Depuis des années, la Guinée peine à réaliser des routes qui tiennent pour longtemps sans qu’elles ne se dégradent. C’est ce qui fait d’ailleurs qu’à chaque hivernale, l’État débourse beaucoup d’argent pour refaire des voiries urbaines surtout dans la Capitale, Conakry.
Face à cette situation dont on a du mal à corriger, Balla Moussa Konaté, ingénieur en pont et chaussée a indexé les techniciens comme étant les principaux responsables de cet état de fait. Cet ingénieur qui s’exprimait chez nos confrères Djoma Médias, dans l’émission ‘’On refait le monde’’ de ce jeudi, 13 Juillet 2023, a dédouané les autorités dans la mauvaise réalisation des routes en Guinée. Ainsi, il a invité ces dernières à se remettre en cause.
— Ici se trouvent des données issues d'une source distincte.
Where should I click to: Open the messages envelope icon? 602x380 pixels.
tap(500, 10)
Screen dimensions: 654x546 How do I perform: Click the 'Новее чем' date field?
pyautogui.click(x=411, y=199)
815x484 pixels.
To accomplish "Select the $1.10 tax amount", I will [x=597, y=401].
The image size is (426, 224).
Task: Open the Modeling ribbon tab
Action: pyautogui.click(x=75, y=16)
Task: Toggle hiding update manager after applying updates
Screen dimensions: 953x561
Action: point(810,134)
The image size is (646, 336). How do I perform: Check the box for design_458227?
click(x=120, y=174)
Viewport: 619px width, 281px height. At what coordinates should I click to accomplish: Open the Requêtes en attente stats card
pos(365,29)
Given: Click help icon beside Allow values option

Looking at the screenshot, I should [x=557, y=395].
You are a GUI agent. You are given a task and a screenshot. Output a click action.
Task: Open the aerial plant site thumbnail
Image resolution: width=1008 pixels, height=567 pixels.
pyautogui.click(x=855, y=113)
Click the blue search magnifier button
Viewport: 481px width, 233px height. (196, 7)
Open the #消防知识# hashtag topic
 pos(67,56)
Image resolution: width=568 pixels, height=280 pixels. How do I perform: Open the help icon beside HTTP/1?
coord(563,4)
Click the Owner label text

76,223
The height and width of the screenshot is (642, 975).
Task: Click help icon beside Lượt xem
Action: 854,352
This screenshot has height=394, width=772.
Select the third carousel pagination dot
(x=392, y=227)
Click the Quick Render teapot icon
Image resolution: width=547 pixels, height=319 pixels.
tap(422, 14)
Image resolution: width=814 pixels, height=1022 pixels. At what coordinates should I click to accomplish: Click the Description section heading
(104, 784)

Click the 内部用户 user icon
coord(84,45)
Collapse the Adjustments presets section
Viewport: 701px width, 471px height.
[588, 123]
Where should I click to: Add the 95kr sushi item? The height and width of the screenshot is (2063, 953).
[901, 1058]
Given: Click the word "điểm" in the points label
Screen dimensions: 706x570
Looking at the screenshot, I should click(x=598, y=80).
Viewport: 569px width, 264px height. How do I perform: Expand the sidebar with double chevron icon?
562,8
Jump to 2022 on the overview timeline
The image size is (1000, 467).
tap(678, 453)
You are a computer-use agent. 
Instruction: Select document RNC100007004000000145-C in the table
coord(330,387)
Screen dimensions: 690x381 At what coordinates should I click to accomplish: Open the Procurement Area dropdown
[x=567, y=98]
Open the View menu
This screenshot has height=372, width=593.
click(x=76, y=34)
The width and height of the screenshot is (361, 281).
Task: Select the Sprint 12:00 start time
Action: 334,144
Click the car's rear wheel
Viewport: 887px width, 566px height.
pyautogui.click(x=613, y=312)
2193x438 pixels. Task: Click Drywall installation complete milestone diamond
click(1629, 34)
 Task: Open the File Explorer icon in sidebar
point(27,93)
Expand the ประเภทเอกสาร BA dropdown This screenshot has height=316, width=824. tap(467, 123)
‘’Moi je n’ai absolument rien à reprocher à ce point de vue là au Colonel Mamadi Doumbouya. C’est un dirigeant et même pas au Premier Ministre dans certaines mesures. Après dix (10) ans de communication, je me suis fais une conception, ça veut dire que l’ingénierie de proximité. Ça veut dire qu’aucun développement durable dans les travaux publics, ne peut aller sans les trois composantes fondamentales qui doivent vivre en harmonie. Il y a ceux qui décident, quand quelqu’un fait un deal avec la population, je vais vous faire ça, mais son espoir repose sur qui ? C’est sur les techniciens qui doivent faire les études, à chacun son travail. La population et les dirigeants ne doivent jamais être en discordance. Mais entre les deux camps, il y a le technicisme qui est là. Vous êtes surpris de la même manière que les plus hautes autorités de voir que tel travail en fin de compte n’a pas marché. Vous êtes surpris de la même manière je vous assure. Cela veut dire que nous les techniciens, nous devons nous remettre en cause. Donc, encore une fois, la gouvernance est interpellé, les dirigeants doivent avoir les gens au bon moment au bon lieu. C’est-à-dire, l’homme qu’il faut a la place qu’il faut. On ne peut pas demander mieux aux plus hauts dirigeants d’un pays que de donner les moyens financiers, les moyens humains pour faire du travail. Donc, parlons des réalités sur le terrain, il y a des choses qui ont marché, il y a d’autres qui n’ont pas marché’’, a-t-il souligné, avant d’ajouter qu’un ingénieur doit être futuriste.
‘’Par rapport à la qualité des travaux et l’orientation stratégique, je me dis que si nous devons réussir réellement dans le développement durable, ce n’est pas de dire aujourd’hui un instant on voit les gens sur le terrain. Un ingénieur doit être futuriste. Quand on n’est pas largement futuriste, c’est le cas de l’échangeur de Paul Kagamé, on n’a pas été assez futuriste’’, a indiqué Balla Moussa Konaté.
Facinet CAMARA, pour Lerevelateur224.com.